Primarily, NotYourBasic is actually your basic denim jacket. The modification that makes it not so basic is the fact that the buyer actually has the option to customize it to suit his/her style. Kāma offer patterned cloth panels and patches that you can stick to or sew onto the jacket to give it your own spin. Aayush claims that while Nepali customers mostly prefer sticking patches to their jackets, those living abroad prefer adding the cloth panels.
BlushBaby is the first product from Kāma and it’s also the first product from their debut collection ‘Basanta’. It’s a simple short skirt – with a subtle quirky alteration – in a blush pink color that can be paired with any almost any top. Made out of stretchy corduroy fabric, this is the perfect summer bottom that is easy to style and never fails to make you look stylish.
FRAMES AND PATCHES
Both of these products are not Kāma’s in-house products. They are all imported from overseas and, according to Shailya, they did it because of their customers’ popular demand. “When we styled our products for Instagram pictures, we got a number of comments asking us if we sell the sunglasses the models are wearing. Aayush and Adhishree are also really into customizing their clothing with patches and their friends have been requesting us to sell patches too,” she says.
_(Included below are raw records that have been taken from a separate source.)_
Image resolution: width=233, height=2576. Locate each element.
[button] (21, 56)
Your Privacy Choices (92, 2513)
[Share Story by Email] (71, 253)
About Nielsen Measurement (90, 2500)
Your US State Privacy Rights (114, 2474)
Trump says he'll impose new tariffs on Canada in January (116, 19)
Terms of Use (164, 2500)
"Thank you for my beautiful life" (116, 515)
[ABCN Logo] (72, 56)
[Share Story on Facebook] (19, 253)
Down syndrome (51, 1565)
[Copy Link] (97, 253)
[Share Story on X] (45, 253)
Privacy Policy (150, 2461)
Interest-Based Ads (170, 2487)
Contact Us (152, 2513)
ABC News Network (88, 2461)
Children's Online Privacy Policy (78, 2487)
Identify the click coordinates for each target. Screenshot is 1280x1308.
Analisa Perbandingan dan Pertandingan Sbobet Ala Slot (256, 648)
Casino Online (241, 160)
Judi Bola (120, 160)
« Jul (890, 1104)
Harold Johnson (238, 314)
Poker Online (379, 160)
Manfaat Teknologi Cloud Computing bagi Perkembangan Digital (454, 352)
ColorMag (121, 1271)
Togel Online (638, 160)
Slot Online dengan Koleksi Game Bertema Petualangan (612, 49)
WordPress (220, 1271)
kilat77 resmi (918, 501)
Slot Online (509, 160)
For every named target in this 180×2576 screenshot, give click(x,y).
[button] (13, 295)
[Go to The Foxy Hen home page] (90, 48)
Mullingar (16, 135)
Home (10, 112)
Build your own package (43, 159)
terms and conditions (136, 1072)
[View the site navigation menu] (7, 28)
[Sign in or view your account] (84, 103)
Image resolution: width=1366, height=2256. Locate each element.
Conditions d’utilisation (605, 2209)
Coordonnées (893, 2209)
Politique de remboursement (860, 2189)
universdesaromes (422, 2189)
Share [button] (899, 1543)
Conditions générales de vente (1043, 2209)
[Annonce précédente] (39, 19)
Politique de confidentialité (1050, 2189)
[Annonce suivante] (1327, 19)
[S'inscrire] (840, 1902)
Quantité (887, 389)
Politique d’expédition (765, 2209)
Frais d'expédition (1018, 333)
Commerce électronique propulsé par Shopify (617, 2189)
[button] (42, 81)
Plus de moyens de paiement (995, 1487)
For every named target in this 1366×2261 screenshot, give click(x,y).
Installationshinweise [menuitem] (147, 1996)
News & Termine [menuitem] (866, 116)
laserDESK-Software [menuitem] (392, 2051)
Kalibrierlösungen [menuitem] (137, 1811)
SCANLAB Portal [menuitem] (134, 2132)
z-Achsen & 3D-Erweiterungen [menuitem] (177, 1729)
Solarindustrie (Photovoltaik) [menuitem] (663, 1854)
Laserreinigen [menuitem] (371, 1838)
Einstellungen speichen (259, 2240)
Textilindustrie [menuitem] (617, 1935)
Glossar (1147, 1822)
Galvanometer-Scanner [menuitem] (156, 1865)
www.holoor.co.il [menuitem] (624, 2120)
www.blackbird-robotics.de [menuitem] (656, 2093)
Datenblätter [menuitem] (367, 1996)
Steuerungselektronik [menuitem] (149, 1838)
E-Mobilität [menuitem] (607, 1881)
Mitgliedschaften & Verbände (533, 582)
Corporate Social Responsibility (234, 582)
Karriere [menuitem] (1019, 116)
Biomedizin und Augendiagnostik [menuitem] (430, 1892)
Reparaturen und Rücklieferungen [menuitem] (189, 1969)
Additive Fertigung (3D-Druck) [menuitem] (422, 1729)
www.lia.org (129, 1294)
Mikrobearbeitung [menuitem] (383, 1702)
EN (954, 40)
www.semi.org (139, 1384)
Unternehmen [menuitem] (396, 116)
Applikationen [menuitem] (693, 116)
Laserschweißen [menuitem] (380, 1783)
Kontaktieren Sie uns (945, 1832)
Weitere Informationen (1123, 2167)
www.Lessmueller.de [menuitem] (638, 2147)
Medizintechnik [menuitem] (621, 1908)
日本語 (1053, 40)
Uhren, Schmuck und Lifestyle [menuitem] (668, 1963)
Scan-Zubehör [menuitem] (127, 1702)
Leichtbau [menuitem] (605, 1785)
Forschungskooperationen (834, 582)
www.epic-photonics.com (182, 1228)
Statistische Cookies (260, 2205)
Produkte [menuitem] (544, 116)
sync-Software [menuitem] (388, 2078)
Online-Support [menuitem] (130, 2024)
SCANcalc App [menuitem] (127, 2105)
The Kāma team has named the bigger glasses ‘The Cat Eye’ and the smaller ones ‘The Feline’.
With a lot of old school styles making a comeback in the fashion industry, Kāma’s 90’sBaby skirt brings back the voguish button down skirt that was all the rage in the 90’s. It has full buttons lined up vertically in the front. But rather than making it an A-line skirt – the original 90’s silhouette – 90’sBaby has a slight modern twist with its body hugging fit.
RetroBaby is another basic skirt with a classic silhouette that never goes out of style. It’s called RetroBaby because skirts with similar silhouettes and style were highly popular back in the 60’s disco era. Kāma came out with three editions of RetroBaby for ‘Basanta’: night, sky, and storm. Night is the version made in a dark hue of blue denim, sky is a light blue washed denim, and storm is a slightly grey tinted wash denim.